- **Task list**:
a) Could you set down, word for word, the portion of the passage on empirical formulas of ionic compounds starting with "To determine the" and going on through "one magnesium ion."?
b) Can you supply the next part of the explanation of empirical formulas for binary ionic compounds, picking up right after its last sentence?

- **Excerpted passage**:

Segment Open

The empirical formula of Magnesium Fluoride is; MgF₂, Iron(II) Sulfide is  FeS,  Magnesium Sulfide will be MgS, and Iron(II) Fluoride is FeF₂ for four binary ionic compounds that can be formed using the given ions.

To determine the empirical formula of binary ionic compounds, we need to combine the cation (positive ion) with the anion (negative ion) in the lowest whole number ratio that results in a neutral compound. Here are four examples using the given ions;

Magnesium Fluoride;

Cation; Mg²⁺

Anion; F⁻

To achieve a neutral compound, we need two fluoride ions to balance the charge of one magnesium ion.

Segment Closed

- **Information shown**:
Segment Open

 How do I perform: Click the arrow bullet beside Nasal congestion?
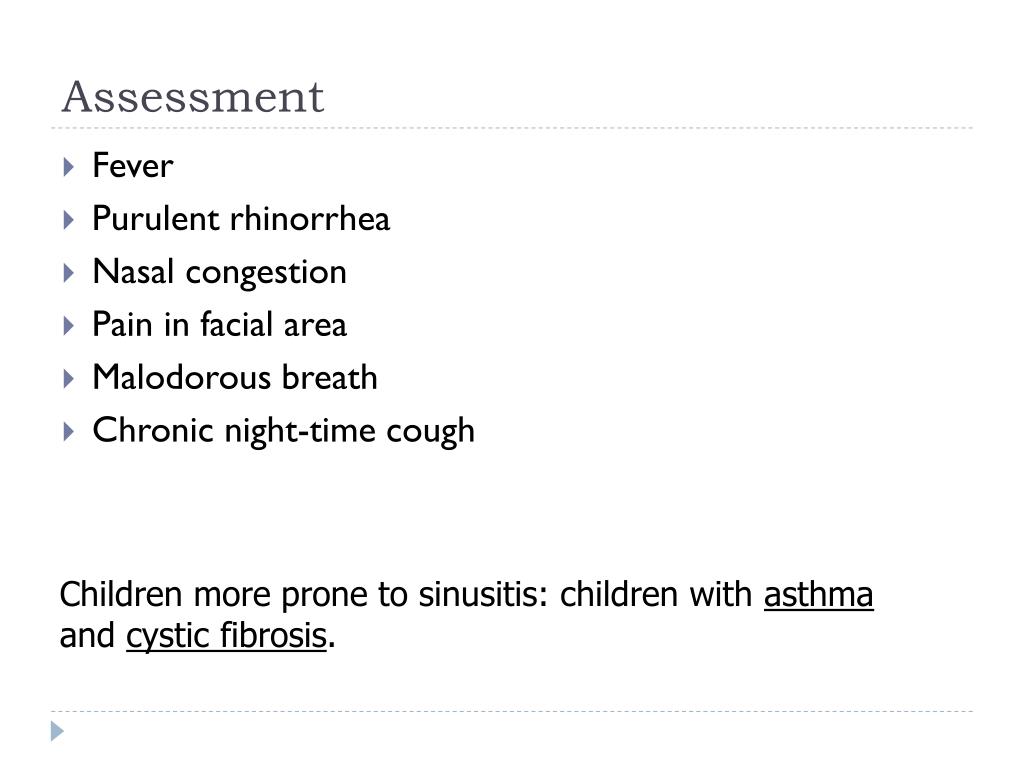coord(69,272)
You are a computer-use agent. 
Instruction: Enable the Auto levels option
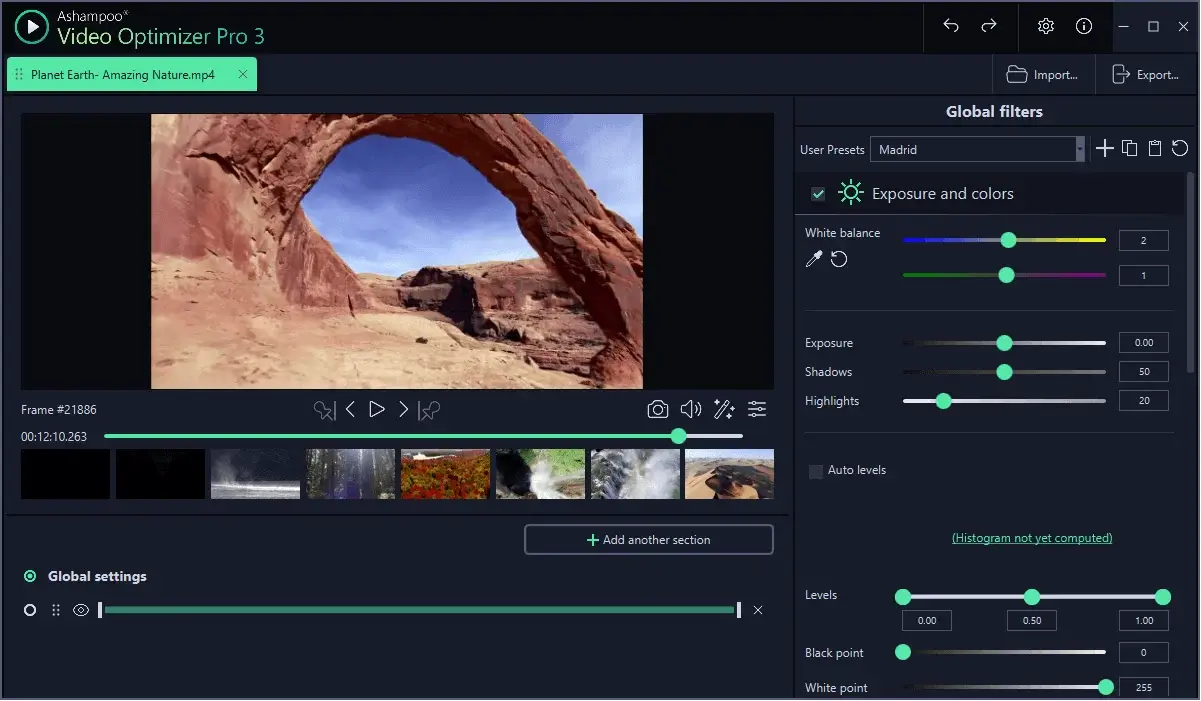click(816, 470)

Segment Closed

- **Exercise responses**:
a)
To determine the empirical formula of binary ionic compounds, we need to combine the cation (positive ion) with the anion (negative ion) in the lowest whole number ratio that results in a neutral compound. Here are four examples using the given ions;

Magnesium Fluoride;

Cation; Mg²⁺

Anion; F⁻

To achieve a neutral compound, we need two fluoride ions to balance the charge of one magnesium ion.

b)
Empirical Formula; MgF₂

Iron(II) Sulfide;

Cation; Fe²⁺

Anion; S²⁻

To balance the charges, we need one iron ion to combine with one sulfide ion.

Empirical Formula: FeS

Magnesium Sulfide;

Cation; Mg²⁺

Anion; S²⁻

To achieve a neutral compound, we need one magnesium ion to combine with one sulfide ion.

Empirical Formula: MgS

Iron(II) Fluoride;

Cation; Fe²⁺

Anion; F⁻

To balance the charges, we need two fluoride ions to combine with one iron ion.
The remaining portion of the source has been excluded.